- **Task requirements**: Your response must be the entire set of entries, reproduced word for word.

- **Input material**:
↓
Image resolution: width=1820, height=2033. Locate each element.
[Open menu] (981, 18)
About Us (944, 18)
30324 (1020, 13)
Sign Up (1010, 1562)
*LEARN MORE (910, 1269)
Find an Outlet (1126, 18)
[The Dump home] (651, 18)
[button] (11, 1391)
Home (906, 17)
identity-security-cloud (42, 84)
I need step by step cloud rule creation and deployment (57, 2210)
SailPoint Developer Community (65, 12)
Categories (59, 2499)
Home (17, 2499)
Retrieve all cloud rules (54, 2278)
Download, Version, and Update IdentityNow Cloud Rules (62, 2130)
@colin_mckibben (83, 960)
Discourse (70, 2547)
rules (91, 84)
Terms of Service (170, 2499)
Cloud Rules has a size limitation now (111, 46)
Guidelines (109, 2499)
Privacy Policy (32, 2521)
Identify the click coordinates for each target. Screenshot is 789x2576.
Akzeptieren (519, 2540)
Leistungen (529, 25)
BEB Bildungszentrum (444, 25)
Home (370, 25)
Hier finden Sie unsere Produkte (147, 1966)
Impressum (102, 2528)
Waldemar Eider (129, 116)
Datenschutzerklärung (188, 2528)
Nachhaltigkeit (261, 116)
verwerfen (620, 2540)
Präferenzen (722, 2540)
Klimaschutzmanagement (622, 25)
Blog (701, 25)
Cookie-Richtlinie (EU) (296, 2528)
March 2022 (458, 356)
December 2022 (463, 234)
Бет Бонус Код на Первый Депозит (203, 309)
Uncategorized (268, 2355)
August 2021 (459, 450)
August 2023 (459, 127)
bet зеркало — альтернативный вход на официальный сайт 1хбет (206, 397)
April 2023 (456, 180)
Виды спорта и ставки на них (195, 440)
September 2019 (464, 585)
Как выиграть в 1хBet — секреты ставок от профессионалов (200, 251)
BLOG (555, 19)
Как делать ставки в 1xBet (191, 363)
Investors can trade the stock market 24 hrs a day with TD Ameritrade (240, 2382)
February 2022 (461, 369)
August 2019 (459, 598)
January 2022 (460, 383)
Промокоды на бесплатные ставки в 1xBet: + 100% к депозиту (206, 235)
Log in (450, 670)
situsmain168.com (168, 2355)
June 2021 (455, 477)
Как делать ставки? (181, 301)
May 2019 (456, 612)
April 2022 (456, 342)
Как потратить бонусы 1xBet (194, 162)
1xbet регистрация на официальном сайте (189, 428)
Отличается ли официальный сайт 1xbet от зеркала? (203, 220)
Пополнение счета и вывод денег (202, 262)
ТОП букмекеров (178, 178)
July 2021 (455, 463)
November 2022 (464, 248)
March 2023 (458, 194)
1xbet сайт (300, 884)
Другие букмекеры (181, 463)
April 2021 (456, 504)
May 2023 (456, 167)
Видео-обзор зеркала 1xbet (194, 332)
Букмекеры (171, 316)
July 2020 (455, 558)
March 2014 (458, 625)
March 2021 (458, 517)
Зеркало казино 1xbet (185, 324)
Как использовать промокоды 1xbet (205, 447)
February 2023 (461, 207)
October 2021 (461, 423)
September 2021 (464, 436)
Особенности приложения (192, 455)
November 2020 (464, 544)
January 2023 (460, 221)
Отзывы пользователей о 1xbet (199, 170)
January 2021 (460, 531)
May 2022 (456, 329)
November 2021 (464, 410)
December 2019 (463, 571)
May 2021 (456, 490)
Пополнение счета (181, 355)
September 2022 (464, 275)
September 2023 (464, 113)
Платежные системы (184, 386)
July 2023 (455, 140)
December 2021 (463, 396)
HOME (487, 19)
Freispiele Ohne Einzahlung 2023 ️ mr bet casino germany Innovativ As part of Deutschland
↑
- **Written response**:
Image resolution: width=1820, height=2033. Locate each element.
[Open menu] (981, 18)
About Us (944, 18)
30324 (1020, 13)
Sign Up (1010, 1562)
*LEARN MORE (910, 1269)
Find an Outlet (1126, 18)
[The Dump home] (651, 18)
[button] (11, 1391)
Home (906, 17)
identity-security-cloud (42, 84)
I need step by step cloud rule creation and deployment (57, 2210)
SailPoint Developer Community (65, 12)
Categories (59, 2499)
Home (17, 2499)
Retrieve all cloud rules (54, 2278)
Download, Version, and Update IdentityNow Cloud Rules (62, 2130)
@colin_mckibben (83, 960)
Discourse (70, 2547)
rules (91, 84)
Terms of Service (170, 2499)
Cloud Rules has a size limitation now (111, 46)
Guidelines (109, 2499)
Privacy Policy (32, 2521)
Identify the click coordinates for each target. Screenshot is 789x2576.
Akzeptieren (519, 2540)
Leistungen (529, 25)
BEB Bildungszentrum (444, 25)
Home (370, 25)
Hier finden Sie unsere Produkte (147, 1966)
Impressum (102, 2528)
Waldemar Eider (129, 116)
Datenschutzerklärung (188, 2528)
Nachhaltigkeit (261, 116)
verwerfen (620, 2540)
Präferenzen (722, 2540)
Klimaschutzmanagement (622, 25)
Blog (701, 25)
Cookie-Richtlinie (EU) (296, 2528)
March 2022 (458, 356)
December 2022 (463, 234)
Бет Бонус Код на Первый Депозит (203, 309)
Uncategorized (268, 2355)
August 2021 (459, 450)
August 2023 (459, 127)
bet зеркало — альтернативный вход на официальный сайт 1хбет (206, 397)
April 2023 (456, 180)
Виды спорта и ставки на них (195, 440)
September 2019 (464, 585)
Как выиграть в 1хBet — секреты ставок от профессионалов (200, 251)
BLOG (555, 19)
Как делать ставки в 1xBet (191, 363)
Investors can trade the stock market 24 hrs a day with TD Ameritrade (240, 2382)
February 2022 (461, 369)
August 2019 (459, 598)
January 2022 (460, 383)
Промокоды на бесплатные ставки в 1xBet: + 100% к депозиту (206, 235)
Log in (450, 670)
situsmain168.com (168, 2355)
June 2021 (455, 477)
Как делать ставки? (181, 301)
May 2019 (456, 612)
April 2022 (456, 342)
Как потратить бонусы 1xBet (194, 162)
1xbet регистрация на официальном сайте (189, 428)
Отличается ли официальный сайт 1xbet от зеркала? (203, 220)
Пополнение счета и вывод денег (202, 262)
ТОП букмекеров (178, 178)
July 2021 (455, 463)
November 2022 (464, 248)
March 2023 (458, 194)
1xbet сайт (300, 884)
Другие букмекеры (181, 463)
April 2021 (456, 504)
May 2023 (456, 167)
Видео-обзор зеркала 1xbet (194, 332)
Букмекеры (171, 316)
July 2020 (455, 558)
March 2014 (458, 625)
March 2021 (458, 517)
Зеркало казино 1xbet (185, 324)
Как использовать промокоды 1xbet (205, 447)
February 2023 (461, 207)
October 2021 (461, 423)
September 2021 (464, 436)
Особенности приложения (192, 455)
November 2020 (464, 544)
January 2023 (460, 221)
Отзывы пользователей о 1xbet (199, 170)
January 2021 (460, 531)
May 2022 (456, 329)
November 2021 (464, 410)
December 2019 (463, 571)
May 2021 (456, 490)
Пополнение счета (181, 355)
September 2022 (464, 275)
September 2023 (464, 113)
Платежные системы (184, 386)
July 2023 (455, 140)
December 2021 (463, 396)
HOME (487, 19)
Freispiele Ohne Einzahlung 2023 ️ mr bet casino germany Innovativ As part of Deutschland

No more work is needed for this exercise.